As superhero comic book readers in the 1960s, we did a lot of conscious and unconscious weight-classification, just like prizefighting fans.
We assumed, for example, that a super villain who could give Thor a real run for his Danegeld would be too much for Ant-Man. So stories that challenged those expectations could be particularly exciting.
That’s one reason why Daredevil’s battle with Sub-Mariner in April 1965 was so satisfying. We knew the blind costumed acrobat could not possibly defeat the superman of the seas, and he did not.
Similarly, I was eager to read The Amazing Spider-Man 5 (Oct. 1963). I’d loved the first three issues of the title, with Spidey facing the Chameleon, the Vulture and his multi-limbed opposite number Dr. Octopus. But I’d skipped the fourth issue because the Sandman appeared goofy — dressed like a longshoreman, looking about as sinister as a sandpile.
But the fifth issue brought me back. Spidey was squaring off against Dr. Doom! Oh no! How could Spider-Man survive against an enemy who’d already nearly destroyed the entire Fantastic Four five times?
I couldn’t imagine a more exciting battle — until the Thing went solo against the Incredible Hulk six months later.
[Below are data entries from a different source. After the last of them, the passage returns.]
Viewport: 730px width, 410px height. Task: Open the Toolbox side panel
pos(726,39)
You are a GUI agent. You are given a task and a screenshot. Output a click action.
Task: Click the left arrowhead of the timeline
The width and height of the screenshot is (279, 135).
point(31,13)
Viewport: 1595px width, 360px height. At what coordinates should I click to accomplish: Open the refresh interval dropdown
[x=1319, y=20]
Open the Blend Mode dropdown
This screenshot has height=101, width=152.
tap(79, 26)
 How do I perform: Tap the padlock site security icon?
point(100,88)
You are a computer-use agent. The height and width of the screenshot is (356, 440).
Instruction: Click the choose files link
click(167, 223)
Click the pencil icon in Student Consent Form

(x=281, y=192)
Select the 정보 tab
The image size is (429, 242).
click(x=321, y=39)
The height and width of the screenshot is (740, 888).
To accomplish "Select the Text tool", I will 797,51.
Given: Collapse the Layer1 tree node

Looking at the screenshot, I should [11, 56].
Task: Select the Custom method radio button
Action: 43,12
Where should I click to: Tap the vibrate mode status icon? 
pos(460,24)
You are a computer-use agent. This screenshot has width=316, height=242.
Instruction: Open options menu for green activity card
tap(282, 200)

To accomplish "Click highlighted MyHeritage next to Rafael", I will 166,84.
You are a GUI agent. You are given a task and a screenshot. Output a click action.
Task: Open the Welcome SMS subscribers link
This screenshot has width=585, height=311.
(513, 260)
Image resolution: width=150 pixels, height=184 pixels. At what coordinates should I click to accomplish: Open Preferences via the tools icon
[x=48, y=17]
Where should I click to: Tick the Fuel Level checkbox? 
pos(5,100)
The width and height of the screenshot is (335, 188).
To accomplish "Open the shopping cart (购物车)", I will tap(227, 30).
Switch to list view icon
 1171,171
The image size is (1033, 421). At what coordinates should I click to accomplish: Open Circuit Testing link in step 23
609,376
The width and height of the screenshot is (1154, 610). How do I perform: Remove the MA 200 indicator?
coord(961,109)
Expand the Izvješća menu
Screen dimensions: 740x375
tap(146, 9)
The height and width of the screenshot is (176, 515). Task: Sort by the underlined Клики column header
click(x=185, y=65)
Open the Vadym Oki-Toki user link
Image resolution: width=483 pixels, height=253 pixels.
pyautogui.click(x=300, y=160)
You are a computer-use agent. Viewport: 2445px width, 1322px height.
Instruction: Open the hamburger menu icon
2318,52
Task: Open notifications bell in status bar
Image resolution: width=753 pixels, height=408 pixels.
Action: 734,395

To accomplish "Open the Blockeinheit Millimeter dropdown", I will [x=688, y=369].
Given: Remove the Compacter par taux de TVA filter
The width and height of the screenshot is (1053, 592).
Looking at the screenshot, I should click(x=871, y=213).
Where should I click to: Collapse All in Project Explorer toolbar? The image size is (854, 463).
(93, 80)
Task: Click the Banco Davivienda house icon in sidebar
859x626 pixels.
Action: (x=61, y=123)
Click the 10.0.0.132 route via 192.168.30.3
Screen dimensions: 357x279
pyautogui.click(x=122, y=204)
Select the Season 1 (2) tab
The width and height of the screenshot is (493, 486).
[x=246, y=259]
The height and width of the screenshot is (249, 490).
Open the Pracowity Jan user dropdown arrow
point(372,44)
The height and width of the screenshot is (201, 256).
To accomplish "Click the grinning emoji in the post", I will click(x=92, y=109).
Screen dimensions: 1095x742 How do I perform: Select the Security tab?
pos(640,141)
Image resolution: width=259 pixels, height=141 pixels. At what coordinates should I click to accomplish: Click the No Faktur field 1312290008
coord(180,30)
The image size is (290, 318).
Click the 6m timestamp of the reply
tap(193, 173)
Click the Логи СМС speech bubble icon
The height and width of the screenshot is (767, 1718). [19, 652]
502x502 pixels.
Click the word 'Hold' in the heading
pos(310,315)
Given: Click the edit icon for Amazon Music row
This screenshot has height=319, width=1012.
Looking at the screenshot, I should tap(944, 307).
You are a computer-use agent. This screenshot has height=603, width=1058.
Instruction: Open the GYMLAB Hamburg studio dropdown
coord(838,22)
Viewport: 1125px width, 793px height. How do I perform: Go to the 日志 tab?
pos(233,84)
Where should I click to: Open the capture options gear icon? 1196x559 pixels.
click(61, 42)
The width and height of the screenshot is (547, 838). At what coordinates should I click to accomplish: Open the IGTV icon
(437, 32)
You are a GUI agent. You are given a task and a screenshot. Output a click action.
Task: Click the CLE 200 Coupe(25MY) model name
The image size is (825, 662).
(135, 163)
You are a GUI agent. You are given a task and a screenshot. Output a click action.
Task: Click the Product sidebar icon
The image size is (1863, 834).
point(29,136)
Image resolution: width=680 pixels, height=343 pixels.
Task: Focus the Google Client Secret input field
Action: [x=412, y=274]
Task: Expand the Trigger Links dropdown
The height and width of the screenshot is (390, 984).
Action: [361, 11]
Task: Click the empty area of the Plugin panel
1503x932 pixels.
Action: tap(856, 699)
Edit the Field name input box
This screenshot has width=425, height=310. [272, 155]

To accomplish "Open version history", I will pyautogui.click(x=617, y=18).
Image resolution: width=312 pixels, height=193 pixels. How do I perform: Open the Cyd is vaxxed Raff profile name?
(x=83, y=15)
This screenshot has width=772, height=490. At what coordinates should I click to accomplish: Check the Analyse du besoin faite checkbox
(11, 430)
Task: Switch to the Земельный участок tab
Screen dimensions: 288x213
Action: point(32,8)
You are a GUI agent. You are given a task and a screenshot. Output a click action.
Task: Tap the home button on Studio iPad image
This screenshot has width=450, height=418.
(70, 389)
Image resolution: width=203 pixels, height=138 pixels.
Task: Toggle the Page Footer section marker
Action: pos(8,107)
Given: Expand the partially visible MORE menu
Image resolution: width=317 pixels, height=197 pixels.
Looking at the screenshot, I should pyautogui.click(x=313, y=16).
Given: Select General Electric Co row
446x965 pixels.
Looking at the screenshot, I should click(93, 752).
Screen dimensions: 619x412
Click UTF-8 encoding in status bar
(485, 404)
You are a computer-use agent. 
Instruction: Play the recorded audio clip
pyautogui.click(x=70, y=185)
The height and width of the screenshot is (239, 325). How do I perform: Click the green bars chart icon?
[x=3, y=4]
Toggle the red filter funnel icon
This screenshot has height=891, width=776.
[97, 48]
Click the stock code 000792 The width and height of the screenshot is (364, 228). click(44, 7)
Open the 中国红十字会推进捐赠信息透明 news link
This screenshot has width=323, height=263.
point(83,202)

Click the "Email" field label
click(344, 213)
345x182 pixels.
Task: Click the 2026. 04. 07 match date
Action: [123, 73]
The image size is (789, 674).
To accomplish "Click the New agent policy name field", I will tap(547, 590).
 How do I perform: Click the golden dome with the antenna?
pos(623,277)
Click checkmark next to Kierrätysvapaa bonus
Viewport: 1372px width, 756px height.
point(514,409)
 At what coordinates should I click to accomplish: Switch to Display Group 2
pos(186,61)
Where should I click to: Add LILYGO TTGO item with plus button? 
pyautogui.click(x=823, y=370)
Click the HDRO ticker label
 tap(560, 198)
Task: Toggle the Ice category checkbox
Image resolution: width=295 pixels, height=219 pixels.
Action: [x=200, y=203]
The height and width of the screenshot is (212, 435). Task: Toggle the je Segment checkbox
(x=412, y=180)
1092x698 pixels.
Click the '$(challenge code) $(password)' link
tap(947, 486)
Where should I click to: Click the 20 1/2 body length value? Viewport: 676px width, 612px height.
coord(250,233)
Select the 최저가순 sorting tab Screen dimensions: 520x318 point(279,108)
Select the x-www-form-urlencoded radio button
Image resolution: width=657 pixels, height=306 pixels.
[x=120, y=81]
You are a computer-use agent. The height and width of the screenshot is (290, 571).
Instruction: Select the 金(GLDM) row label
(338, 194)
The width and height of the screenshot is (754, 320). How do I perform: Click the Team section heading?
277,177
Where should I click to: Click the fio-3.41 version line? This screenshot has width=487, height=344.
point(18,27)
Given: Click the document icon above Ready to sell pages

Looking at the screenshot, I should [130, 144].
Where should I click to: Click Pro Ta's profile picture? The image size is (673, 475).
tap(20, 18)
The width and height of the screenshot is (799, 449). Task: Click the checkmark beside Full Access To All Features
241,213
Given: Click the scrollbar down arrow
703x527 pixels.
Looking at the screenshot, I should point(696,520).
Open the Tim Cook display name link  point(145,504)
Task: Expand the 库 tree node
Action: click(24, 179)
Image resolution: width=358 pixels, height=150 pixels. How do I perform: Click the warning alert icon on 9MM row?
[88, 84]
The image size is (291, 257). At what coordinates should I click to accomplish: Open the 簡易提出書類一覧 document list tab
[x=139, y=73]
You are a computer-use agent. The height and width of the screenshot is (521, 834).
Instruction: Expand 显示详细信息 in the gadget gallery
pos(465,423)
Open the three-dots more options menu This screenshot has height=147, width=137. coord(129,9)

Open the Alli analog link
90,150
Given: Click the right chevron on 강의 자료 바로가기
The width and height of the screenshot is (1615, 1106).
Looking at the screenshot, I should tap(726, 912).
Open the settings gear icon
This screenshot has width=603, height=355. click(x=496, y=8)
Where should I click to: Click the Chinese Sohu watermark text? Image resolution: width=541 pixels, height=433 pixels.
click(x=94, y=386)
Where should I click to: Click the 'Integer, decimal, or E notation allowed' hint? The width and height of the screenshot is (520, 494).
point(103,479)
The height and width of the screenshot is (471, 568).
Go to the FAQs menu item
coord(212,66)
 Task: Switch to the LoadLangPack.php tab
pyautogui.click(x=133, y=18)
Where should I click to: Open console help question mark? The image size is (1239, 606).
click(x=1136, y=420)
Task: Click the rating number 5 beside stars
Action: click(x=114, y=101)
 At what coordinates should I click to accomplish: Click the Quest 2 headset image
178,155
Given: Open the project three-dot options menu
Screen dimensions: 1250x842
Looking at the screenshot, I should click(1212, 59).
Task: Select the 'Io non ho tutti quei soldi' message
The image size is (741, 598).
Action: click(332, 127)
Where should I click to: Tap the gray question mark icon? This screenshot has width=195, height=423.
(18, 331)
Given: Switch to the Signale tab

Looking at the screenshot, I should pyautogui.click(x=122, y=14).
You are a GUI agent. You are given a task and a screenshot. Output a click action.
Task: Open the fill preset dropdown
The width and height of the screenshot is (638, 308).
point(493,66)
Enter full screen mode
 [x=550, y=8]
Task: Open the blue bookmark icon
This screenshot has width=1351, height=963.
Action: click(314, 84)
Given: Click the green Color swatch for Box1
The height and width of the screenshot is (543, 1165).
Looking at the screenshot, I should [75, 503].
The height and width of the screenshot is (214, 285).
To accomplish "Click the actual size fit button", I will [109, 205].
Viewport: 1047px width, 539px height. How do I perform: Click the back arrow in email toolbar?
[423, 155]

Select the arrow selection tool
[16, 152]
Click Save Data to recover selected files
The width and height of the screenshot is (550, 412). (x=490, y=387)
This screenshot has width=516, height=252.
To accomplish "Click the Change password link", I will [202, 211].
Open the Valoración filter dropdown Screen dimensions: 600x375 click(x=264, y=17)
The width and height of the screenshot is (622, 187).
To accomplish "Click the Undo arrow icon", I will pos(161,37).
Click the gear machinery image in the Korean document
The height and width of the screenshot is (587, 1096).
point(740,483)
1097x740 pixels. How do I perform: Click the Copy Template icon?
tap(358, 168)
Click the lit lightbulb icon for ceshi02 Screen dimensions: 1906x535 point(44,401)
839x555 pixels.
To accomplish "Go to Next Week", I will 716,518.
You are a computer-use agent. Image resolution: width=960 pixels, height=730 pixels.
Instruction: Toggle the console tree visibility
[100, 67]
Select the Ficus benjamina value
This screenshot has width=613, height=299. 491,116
Comics historian Don Alsafi remarked, “Over the last year, Stan Lee had been tentatively drawing the connections between all these new superhero creations, and selling the fiction that they all lived in the same world. The first step in that direction had occurred when the Hulk appeared in the pages of the Fantastic Four not just in passing but as the issue’s monster menace du jour, and culminating this same month in the superteam-of-disparate-parts known as the Avengers. So even if Victor Von Doom weren’t the most natural of enemies to face off against a high-school kid, you can understand the intention towards a tighter continuity that Stan Lee was going for. In fact, this is most visible when Doom recounts how he last escaped the Fantastic Four.”
“In addition to inching forward the nascent attraction between Peter Parker and Jameson's secretary, Betty Brant, we get a humorous case of ‘mistaken identity’ shenanigans due to Peter’s main high school tormentor, Flash Thompson,” Alsafi noted. “See, one of the most inspired ideas in these early days is the fact that even though Flash looks down upon the bookish Parker ... he idolizes Spider-Man! So at one point he decides to have a Spider-costume made up, throws it on and lies in wait to jump Parker and give him the scare of his life. Of course, this is exactly when Doctor Doom is scouring the city for Spider-Man, and ends up nabbing this fake Spidey in his stead...”
In this issue, Spidey tried wielding his web like the Human Torch used his flame, making web pillars, throwing web balls and so forth. He was effective enough to prompt Dr. Doom to give us a lesson in how to beat a hasty retreat without losing face or, er, mask.
“I have found your juvenile antics mildly amusing until now,” Doom remarks, on the run. “But now I begin to grow bored, so…”
And with this issue, the title became monthly, on its way to establishing Spider-Man alongside Superman and Batman as one of most famous superheroes in history.